Fear.  Most people talk about it as if it's a bad thing.  I don't quite agree.  Sure, being SO afraid of something that you don't do it is a problem.  But fear itself, I think, is a great thing. 

A few years ago, I was climbing and rappelling on a rock wall in West Virginia.  Before we started, the instructor looked around and asked who was afraid.  Then he asked who wasn't afraid.  He said "you guys are the ones I'm worried about.  You should be scared."  It basically summed up my feelings.  There is nothing wrong with being afraid, and in most cases, it is healthy to be afraid.  It means you're thinking through the risks and the consequences.  Fear is good.  But only if you don't let that fear win. 

If you compare a list of the most memorable, life changing, happy moments in my life, almost all of them will also fall into the list of the scariest times.  Climbing Mt. Rainier?  Terrifying.  Committing to run twelve half marathons when you haven't even run one?  Oh yeah, I was scared.  Hitting 137 mph in a racecar?  Scary leading up to it, awesome during.  Getting to the starting line of my first half marathon, and then eventually my first full marathon just 8 or so months later?  My heart was racing even before I started running! 

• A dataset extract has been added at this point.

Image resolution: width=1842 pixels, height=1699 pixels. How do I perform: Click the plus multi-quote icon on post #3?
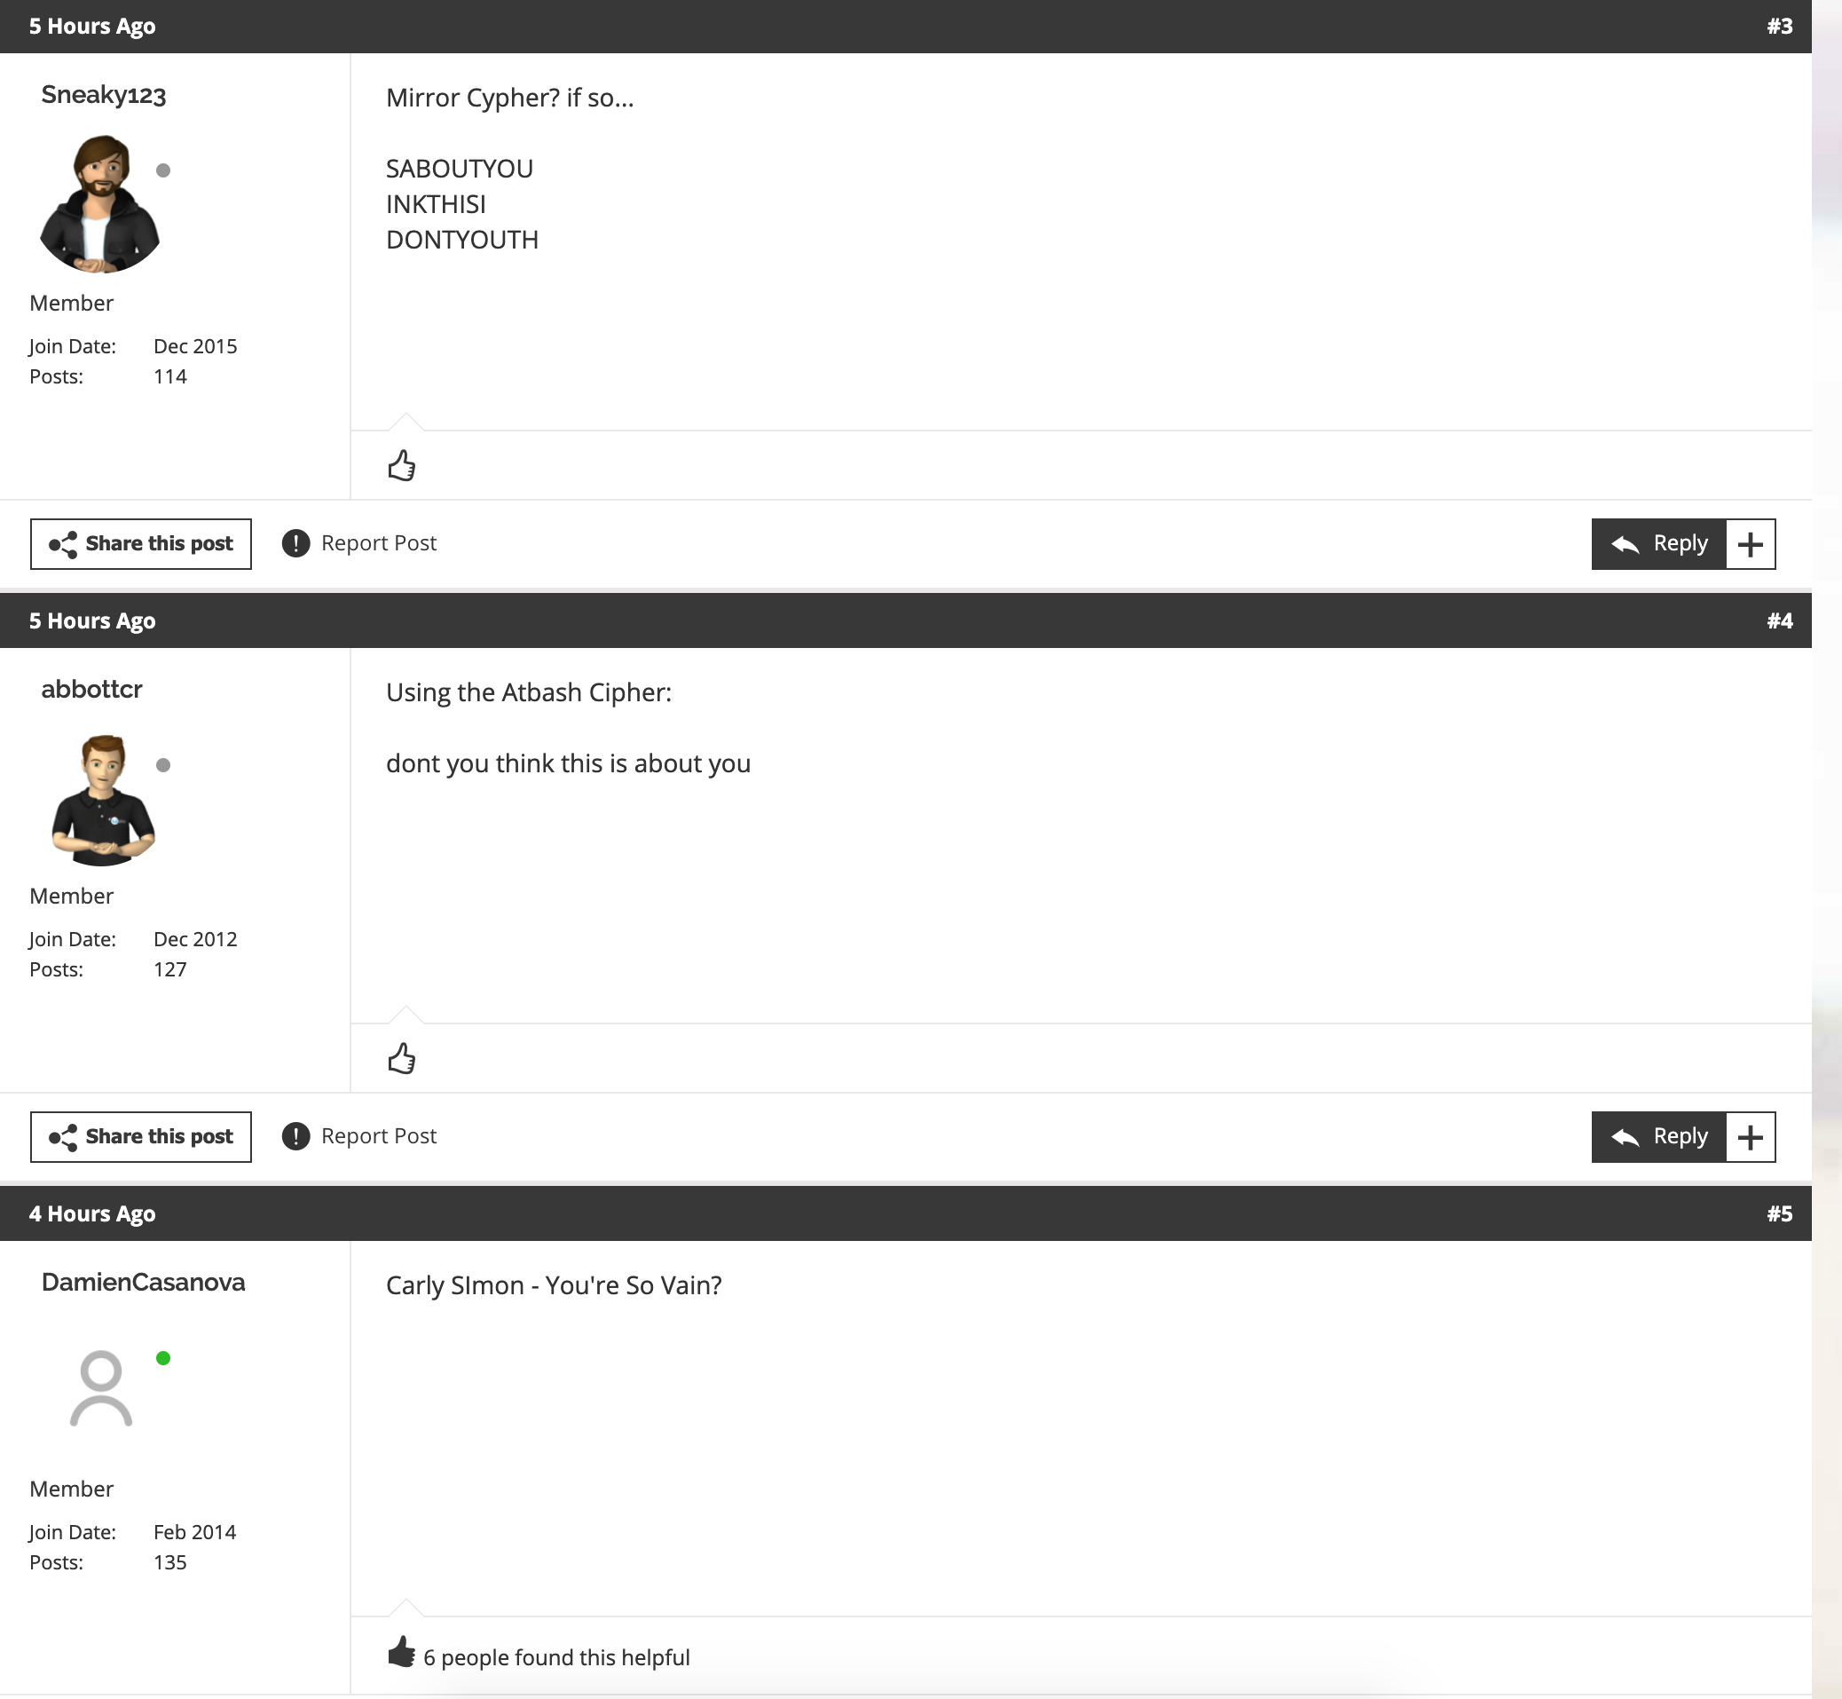[x=1751, y=544]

But those events all have something huge in common.  They shaped me into the person I am today, and I don't regret a single one of them.  In fact, I know I'm much stronger and much happier because of all those experiences.  When I was really struggling cognitively after my concussion, my fear was so great that it prevented me from healing.  That's the kind of fear I try to avoid, and I hope next time something scary happens I learn to accept the fear without letting it take over the situation. 

This fall, I will be heading off to business school to get my MBA.  I have been accepted into a few programs and am still trying to decide what the best option for me is next year.  Was I terrified when I applied, and am I scared of all the changes that I will face in the next few months?  Absolutely.  But there isn't a second where I think about not going because I'm scared.  Scary situations often change your life for the better.